The OECD’s BEPS project, a plan with a five-year gestation, was the global response. BEPS proposed 15 Actions that domestic authorities could introduce to promote coherence and transparency. The Actions seek to limit arbitrage opportunity and strengthen domestic avoidance rules.
However, BEPS is a voluntary measure. To limit European arbitrage opportunity, the EU passed ATAD, generally effective from January 1, 2019. ATAD provides for the mandatory adoption of five BEPS initiatives though with some domestic flexibility for legislative implementation. In the current context, the most critical is that for limiting tax deductible interest expense.
The interest limitation (30 percent adjusted earnings before interest, tax, depreciation and amortization (EBITDA)) substantially changes the domestic tax profile of debt financing. In the absence of a full interest deduction, the financing structure of any acquisition will likely look remarkably different. It’s here that domestic implementation flexibility may provide some relief.

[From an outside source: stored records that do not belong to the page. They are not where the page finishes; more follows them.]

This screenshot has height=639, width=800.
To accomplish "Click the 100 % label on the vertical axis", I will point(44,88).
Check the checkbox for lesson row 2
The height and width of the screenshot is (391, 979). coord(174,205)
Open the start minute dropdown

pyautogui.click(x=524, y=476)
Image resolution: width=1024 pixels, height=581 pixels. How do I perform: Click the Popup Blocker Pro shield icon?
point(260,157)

We’ve seen examples (Luxembourg and Ireland) where the definition of “interest income” (one of the components of the interest limitation test) is drafted to include profit participating notes—a common planning tool in both jurisdictions. Should that definition be amended, the impact on deductibility (and taxable income) would be severe. The ATAD changes are recent and their full impact is yet to be seen. However, the extensive use of debt finance may start to slow.

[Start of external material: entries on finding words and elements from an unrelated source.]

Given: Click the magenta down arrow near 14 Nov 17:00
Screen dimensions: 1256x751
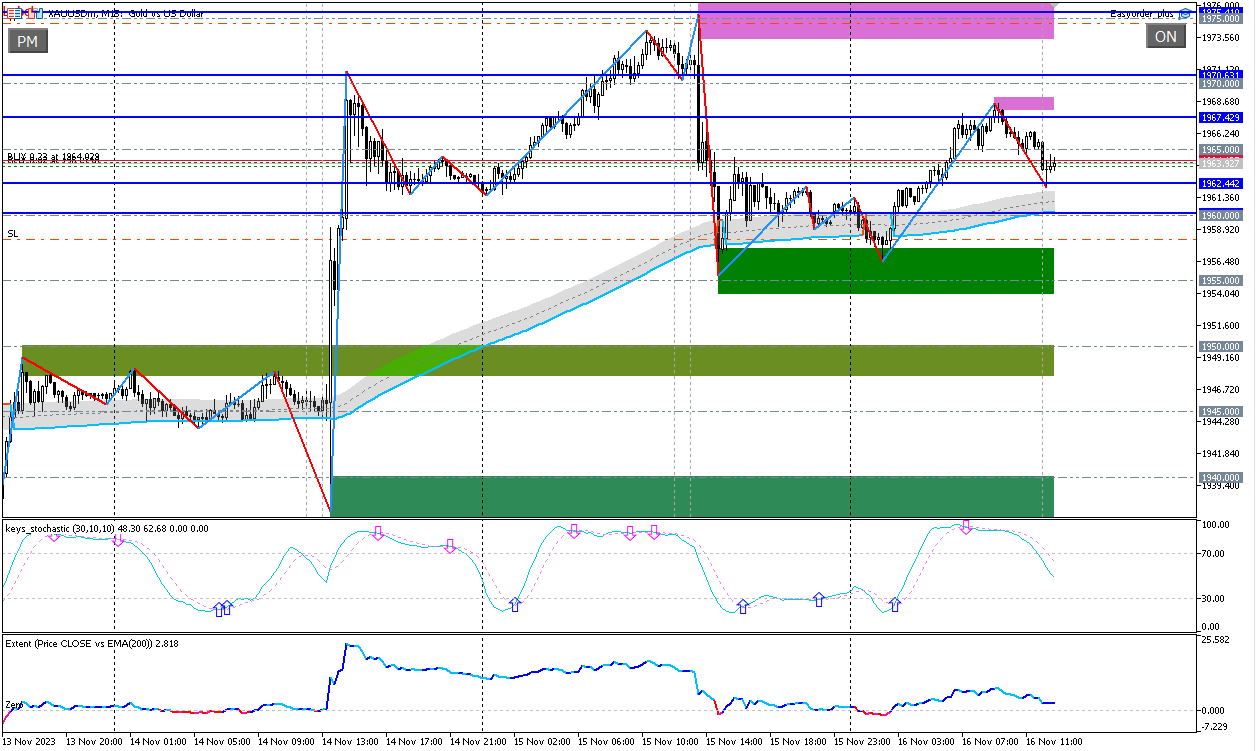Looking at the screenshot, I should click(x=450, y=546).
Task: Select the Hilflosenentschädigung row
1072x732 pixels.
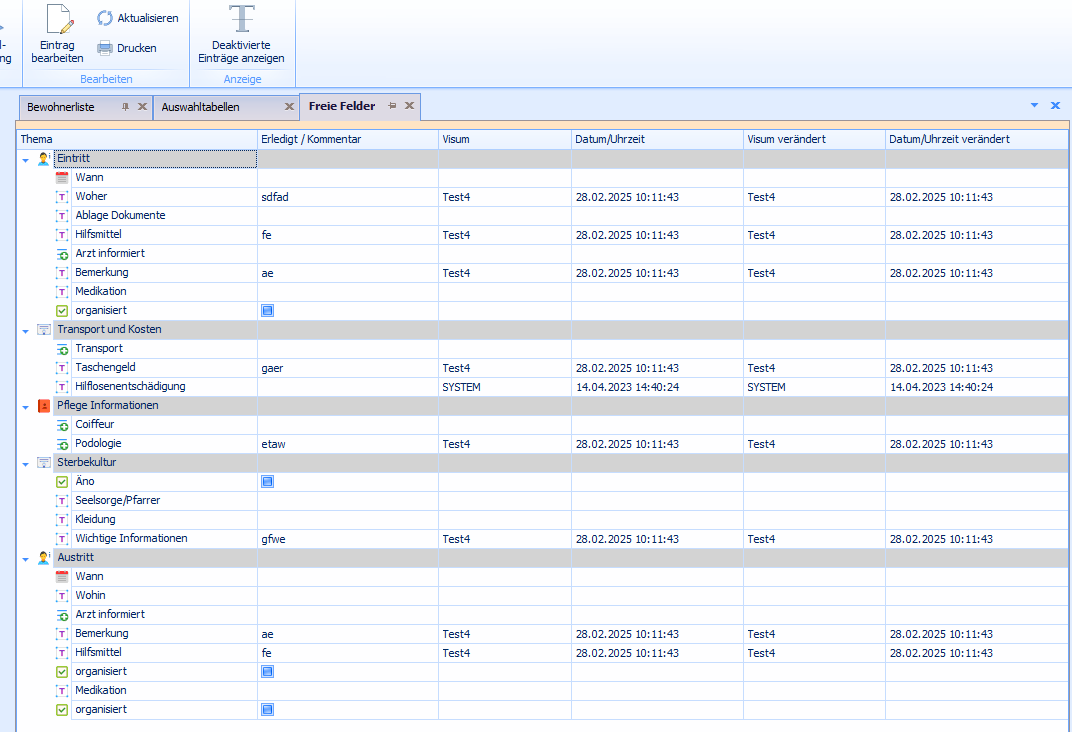Action: click(130, 387)
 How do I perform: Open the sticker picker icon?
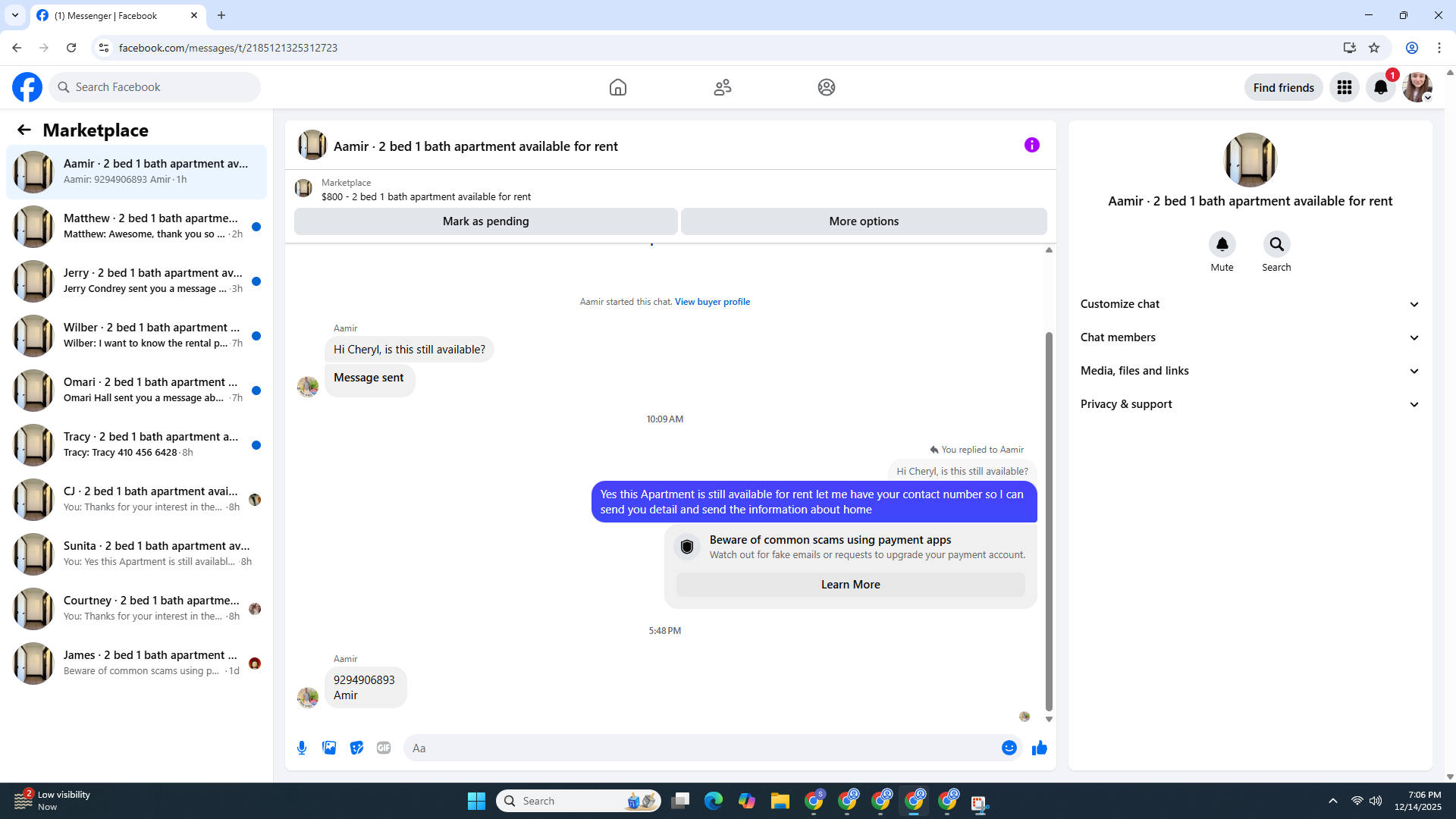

We await with interest the financing package adopted for the next major European private equity acquisition.
Coupled with the BEPS and ATAD initiatives is the approach of domestic tax authorities to private equity financing structures more generally.
Two recent European Court of Justice (ECJ) rulings on a Danish tax authority request for a preliminary ruling illustrate the changing tide. The two cases (that consider several joined matters) examine the use of financing vehicles in the context of a cross-border private equity investment structure.

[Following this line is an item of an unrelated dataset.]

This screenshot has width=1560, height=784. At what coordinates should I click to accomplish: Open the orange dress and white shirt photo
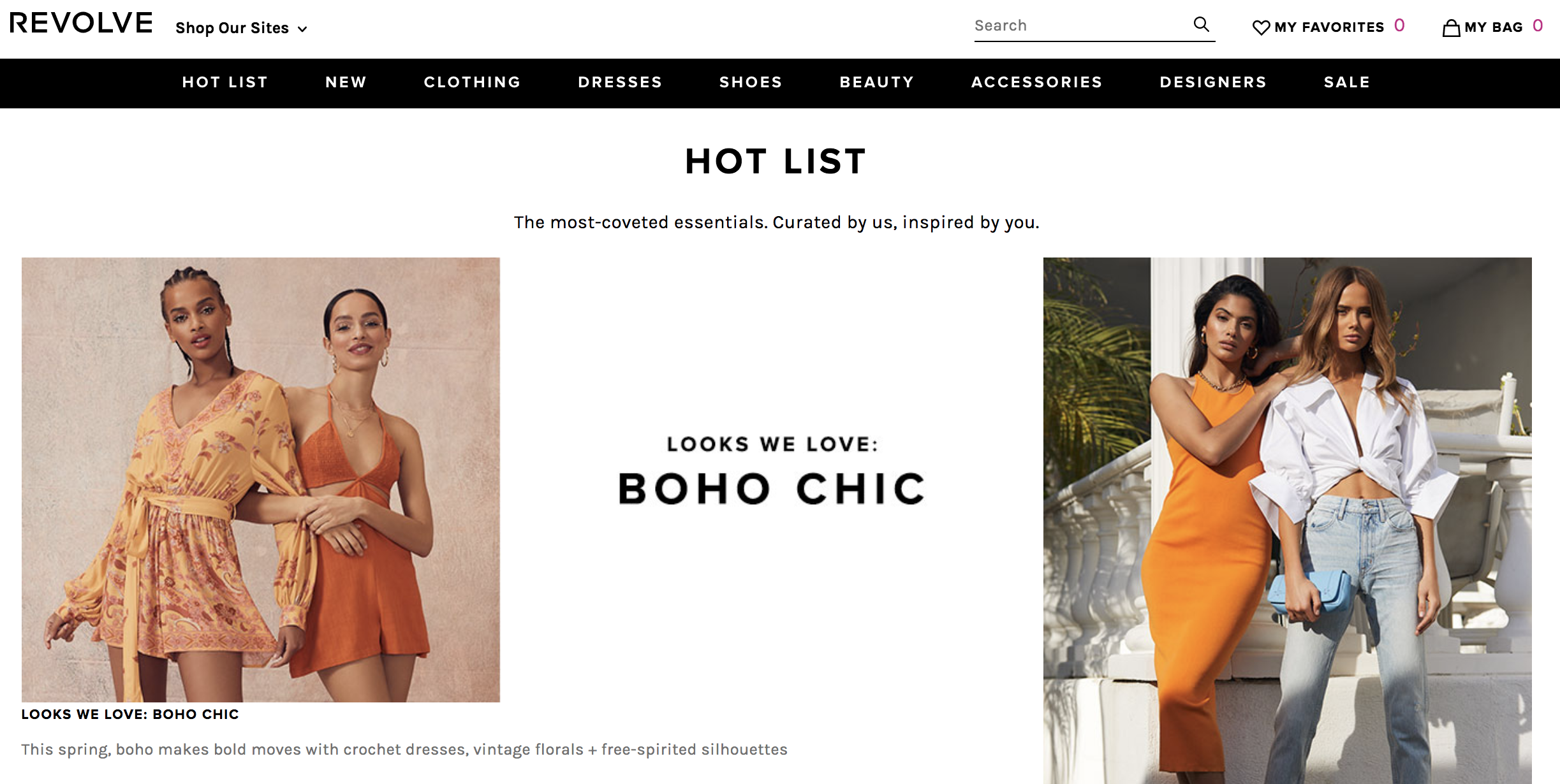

The ECJ was clear that EU law cannot be used to facilitate tax avoidance and that companies with limited physical local presence and beneficial entitlement to the economics of the financing flows ought not be entitled to domestic or EU exemptions. The ruling shows a clear change in attitude to tax structured/beneficial arrangements.
The ruling is relevant in current circumstances. To the extent domestic or EU exemptions are being utilized to transfer financing yields within (and out of) the EU, tax authorities are likely to want solid commercial rationale for the inclusion of a vehicle. The result could be a curtailing of traditional “tower” structures or increased costs for operating and managing the arrangements. The flow on effect will potentially be a decline in the use of leverage. The impact on debt capital markets could be profound.
This article raises a cautionary tale for debt investment. The rampant use of leverage and the corresponding growth in debt funds is likely to meet some headwind generated by domestic tax policies that make debt financing much less attractive. Investor challenges to historic assumptions and beliefs will be critical in considering the future yields available in this sector.
The effects of the ATAD and BEPS changes on debt markets is likely to be felt in debt capital markets from 2019. As a priority, debt funds should:
- carefully and critically review the financial models underpinning investment activity;
- critique the financial assumptions being made in acquisition structures on debt service headroom; and
- undertake tax treaty review for investments to ensure benefits are available.
Andy Murray is Managing Director at Duff & Phelps, U.K.